Table 1: JISA contribution and return examples over 18 years
Monthly contribution  | £250  | £500  | £750  | 
Annual contribution  | £3,000  | £6,000  | £9,000  | 
Total contributions between birth and 18th birthday  | £54,000  | £108,000  | £162,000  | 
Estimated total returns based on 5% annualised rate of return  | £33,664  | £67,328  | £100,992  | 
Estimated final value at age 18  | £87,664  | £175,328  | £262,992  | 
Notes: This calculation is intended as an illustration only and is not a reliable indicator of future performance. It provides an estimate of the return on investment based on the following assumptions.
- Contributions are made at the start of the contribution period and are maintained over the whole timeframe.
 - All returns, including dividends, are reinvested.
 - The return rate is constant over time. Return rate actually achieved will depend on the performance of the investments which can vary.
 - Results do not account for inflation or any costs and charges.
 - 'Annualised return' is the average yearly return on an investment as a percentage, during a specific timeframe. This helps investors compare the performance of different investments like for like, even if measured over different times.
 
Alternative to the JISA: the bare trust
We believe that JISAs have many attractive features as an investment product, but there are alternatives available in the market as well.
Some investors consider setting up a bare trust, where savings are held by trustees, normally a parent or grandparent, for the absolute benefit of the beneficiary (the child). The child has the right to both the income and capital of the trust, meaning they can access the assets at any time once they reach 18 (16 in Scotland). Bare trusts are commonly used to hold assets for children until they reach adulthood and for straightforward inheritance planning. In some circumstances, you can access the funds before the age of 18 for the benefit of the child, for example to pay for school fees.

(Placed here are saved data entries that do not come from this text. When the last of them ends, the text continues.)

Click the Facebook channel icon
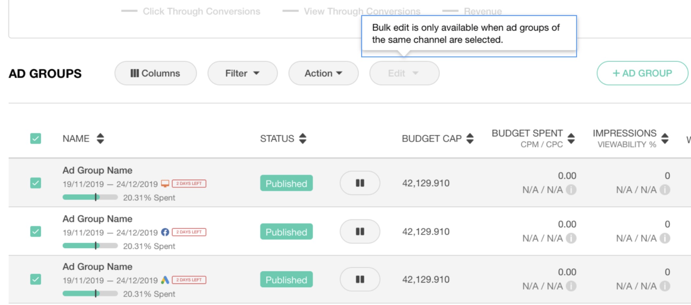The image size is (691, 305). click(x=165, y=232)
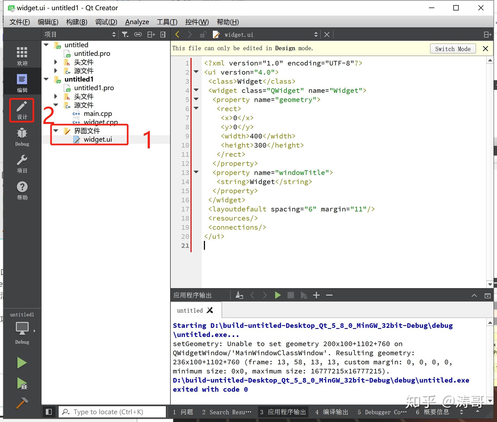This screenshot has width=497, height=422.
Task: Open Projects mode with wrench icon
Action: coord(22,163)
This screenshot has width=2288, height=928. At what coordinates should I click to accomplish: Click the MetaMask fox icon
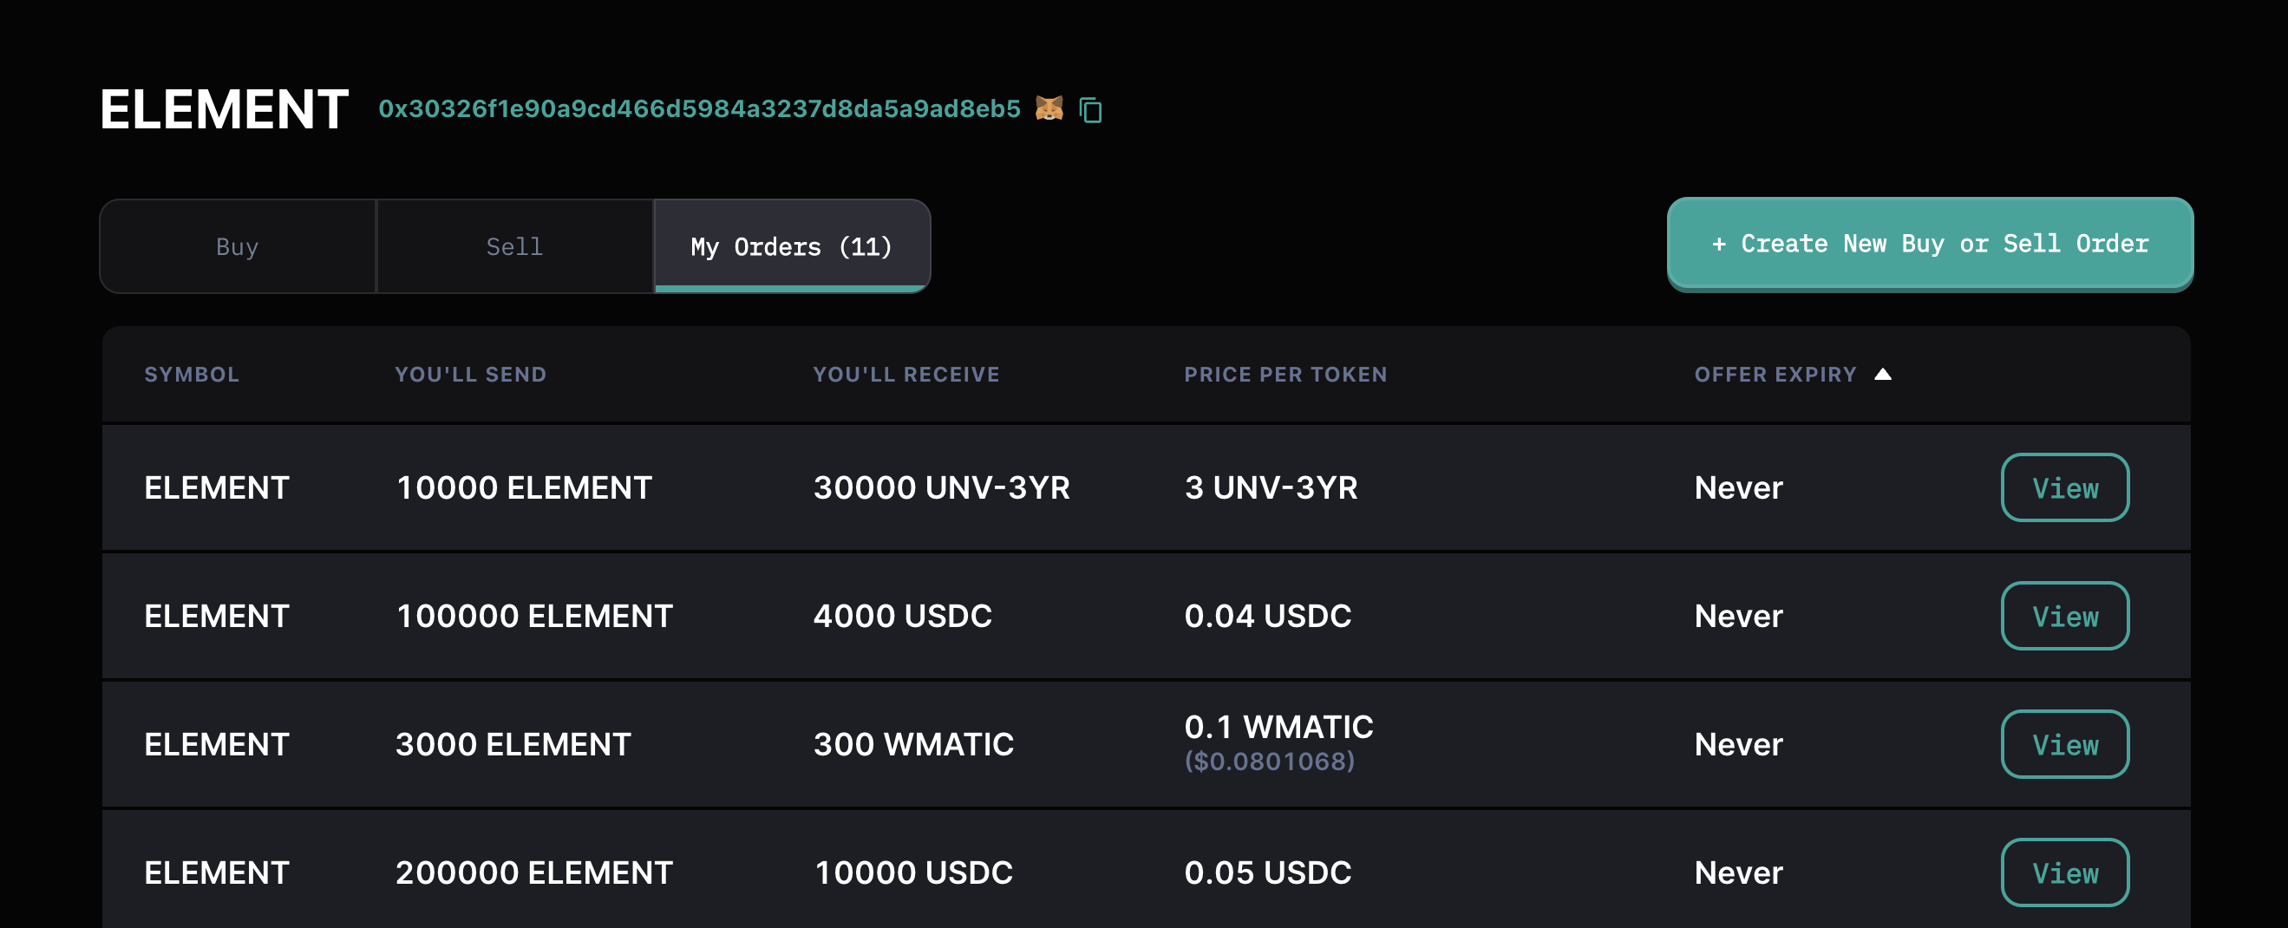coord(1049,108)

Regarding tax, income and gains from the trust assets are treated as belonging to the child, which can offer tax planning advantages in certain circumstances. However, parents should note when they set up a bare trust, that income and dividends over £100 per year are assessed on the parents' tax position and the parent is required to pay any tax liabilities due. This is known as the ‘parental settlement’ rule. This rule does not apply to grandparents or other trustees, which is why grandparents often use bare trusts for grandchildren.
Bare trusts provide flexibility and access to the capital as long as it is for the benefit of the child, while JISAs offer tax advantages but restrict access until age 18. It’s important to make sure trusts are set up properly, so you may wish to seek legal advice.

Risk warning
As with all investing, your capital is at risk. The value of your portfolio can go down or up, and you may get back less than you invest. Tax rules vary by individual status and may change.